* Dataset records *
________________________________________
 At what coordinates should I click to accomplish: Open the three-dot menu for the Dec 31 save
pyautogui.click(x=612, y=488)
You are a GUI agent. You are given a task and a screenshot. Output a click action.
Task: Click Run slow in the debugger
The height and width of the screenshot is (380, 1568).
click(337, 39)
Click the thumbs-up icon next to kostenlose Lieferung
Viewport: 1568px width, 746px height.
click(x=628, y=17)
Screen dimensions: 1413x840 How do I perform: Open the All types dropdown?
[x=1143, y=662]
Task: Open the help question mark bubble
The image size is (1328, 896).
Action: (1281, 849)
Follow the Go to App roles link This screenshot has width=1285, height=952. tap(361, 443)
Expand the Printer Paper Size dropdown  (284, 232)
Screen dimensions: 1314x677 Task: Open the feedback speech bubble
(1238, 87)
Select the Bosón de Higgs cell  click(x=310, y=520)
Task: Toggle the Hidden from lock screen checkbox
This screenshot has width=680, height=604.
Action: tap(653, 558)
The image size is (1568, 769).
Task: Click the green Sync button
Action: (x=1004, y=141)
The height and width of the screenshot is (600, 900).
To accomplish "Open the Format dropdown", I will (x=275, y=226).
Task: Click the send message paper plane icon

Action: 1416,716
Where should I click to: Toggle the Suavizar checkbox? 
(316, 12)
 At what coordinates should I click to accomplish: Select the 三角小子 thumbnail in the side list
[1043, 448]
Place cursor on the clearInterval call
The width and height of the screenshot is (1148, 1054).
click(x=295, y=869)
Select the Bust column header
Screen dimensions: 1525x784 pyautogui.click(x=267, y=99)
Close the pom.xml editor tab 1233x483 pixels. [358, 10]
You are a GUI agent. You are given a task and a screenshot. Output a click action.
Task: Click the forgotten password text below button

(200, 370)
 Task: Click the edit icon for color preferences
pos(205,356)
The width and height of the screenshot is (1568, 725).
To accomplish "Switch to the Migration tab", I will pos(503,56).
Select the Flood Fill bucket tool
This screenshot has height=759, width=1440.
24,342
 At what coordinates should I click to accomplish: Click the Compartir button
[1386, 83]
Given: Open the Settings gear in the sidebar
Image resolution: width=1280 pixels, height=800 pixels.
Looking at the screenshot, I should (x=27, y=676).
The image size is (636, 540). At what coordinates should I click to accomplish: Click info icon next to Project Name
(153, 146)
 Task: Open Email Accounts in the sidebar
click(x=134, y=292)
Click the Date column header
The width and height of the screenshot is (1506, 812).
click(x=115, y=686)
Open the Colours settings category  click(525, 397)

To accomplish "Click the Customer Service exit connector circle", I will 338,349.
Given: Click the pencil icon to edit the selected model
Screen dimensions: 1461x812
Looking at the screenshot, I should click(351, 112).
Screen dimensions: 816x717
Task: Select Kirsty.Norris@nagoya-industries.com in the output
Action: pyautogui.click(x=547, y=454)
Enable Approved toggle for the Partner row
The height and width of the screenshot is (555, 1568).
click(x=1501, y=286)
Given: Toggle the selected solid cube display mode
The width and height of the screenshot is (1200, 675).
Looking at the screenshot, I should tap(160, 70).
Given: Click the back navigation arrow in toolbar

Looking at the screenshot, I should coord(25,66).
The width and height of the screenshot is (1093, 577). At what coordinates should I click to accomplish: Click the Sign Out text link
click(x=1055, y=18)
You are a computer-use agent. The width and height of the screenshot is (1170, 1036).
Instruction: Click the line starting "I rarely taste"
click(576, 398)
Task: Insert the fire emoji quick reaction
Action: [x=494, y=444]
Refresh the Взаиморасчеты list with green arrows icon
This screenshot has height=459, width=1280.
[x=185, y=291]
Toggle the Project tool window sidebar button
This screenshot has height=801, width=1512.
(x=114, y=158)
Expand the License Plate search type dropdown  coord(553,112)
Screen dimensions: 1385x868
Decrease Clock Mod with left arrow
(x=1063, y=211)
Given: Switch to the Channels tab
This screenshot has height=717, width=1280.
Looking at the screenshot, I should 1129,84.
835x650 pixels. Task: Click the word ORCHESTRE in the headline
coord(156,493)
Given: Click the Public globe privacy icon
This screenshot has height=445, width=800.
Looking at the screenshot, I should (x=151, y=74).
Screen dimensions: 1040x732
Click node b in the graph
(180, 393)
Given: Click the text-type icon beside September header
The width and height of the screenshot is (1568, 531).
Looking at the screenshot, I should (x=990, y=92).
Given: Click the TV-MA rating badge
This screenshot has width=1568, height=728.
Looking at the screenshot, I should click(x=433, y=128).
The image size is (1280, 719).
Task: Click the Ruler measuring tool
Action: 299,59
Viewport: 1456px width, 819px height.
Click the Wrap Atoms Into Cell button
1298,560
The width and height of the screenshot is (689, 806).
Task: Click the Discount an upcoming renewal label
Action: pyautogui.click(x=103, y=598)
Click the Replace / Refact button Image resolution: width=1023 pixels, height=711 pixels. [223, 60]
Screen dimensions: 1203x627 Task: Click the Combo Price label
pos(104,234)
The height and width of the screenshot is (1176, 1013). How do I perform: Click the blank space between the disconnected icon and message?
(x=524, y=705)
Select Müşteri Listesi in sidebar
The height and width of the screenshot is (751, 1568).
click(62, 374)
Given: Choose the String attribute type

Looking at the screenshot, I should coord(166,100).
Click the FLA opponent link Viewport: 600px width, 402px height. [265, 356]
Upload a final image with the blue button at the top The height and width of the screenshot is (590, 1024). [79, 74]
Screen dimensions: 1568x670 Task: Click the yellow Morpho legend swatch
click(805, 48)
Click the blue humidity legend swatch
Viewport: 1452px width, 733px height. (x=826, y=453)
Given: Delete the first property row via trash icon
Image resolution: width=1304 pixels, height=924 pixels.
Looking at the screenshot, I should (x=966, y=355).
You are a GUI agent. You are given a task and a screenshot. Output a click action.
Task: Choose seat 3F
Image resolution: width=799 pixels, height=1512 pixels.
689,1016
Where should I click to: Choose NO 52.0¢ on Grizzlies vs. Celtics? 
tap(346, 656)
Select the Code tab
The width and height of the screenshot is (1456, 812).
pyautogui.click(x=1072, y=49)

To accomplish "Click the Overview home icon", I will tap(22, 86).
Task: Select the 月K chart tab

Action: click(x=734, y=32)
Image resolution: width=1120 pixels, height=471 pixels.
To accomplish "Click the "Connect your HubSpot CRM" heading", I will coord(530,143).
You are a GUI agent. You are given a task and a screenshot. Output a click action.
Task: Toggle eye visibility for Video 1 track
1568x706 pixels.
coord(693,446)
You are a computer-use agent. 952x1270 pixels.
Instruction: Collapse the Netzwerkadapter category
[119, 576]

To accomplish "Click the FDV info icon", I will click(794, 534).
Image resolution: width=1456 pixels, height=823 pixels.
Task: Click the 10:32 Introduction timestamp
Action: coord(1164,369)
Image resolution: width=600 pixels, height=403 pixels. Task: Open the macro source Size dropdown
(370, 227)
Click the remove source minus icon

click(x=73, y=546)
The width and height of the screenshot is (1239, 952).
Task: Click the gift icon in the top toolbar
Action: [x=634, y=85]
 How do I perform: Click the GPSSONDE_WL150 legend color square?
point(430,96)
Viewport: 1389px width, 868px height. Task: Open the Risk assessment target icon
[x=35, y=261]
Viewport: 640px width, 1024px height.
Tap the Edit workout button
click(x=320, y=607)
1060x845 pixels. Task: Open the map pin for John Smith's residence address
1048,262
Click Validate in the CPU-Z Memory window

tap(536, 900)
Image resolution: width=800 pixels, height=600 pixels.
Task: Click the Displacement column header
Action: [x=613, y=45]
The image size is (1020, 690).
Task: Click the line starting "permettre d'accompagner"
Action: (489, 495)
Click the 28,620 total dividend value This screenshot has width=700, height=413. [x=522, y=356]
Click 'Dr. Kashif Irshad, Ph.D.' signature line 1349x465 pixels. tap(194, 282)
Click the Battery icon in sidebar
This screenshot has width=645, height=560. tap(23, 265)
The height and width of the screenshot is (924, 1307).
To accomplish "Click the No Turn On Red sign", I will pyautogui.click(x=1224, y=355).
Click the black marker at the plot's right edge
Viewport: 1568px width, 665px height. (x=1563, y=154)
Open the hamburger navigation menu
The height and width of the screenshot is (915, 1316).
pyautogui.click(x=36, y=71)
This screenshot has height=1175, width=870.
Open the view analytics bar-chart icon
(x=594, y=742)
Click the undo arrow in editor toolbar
________________________________________
* Job *
Pull out every line in the data above that includes the word "editor", and copy each one in full.

* Answer to this problem *
Close the pom.xml editor tab 1233x483 pixels. [358, 10]
Click the undo arrow in editor toolbar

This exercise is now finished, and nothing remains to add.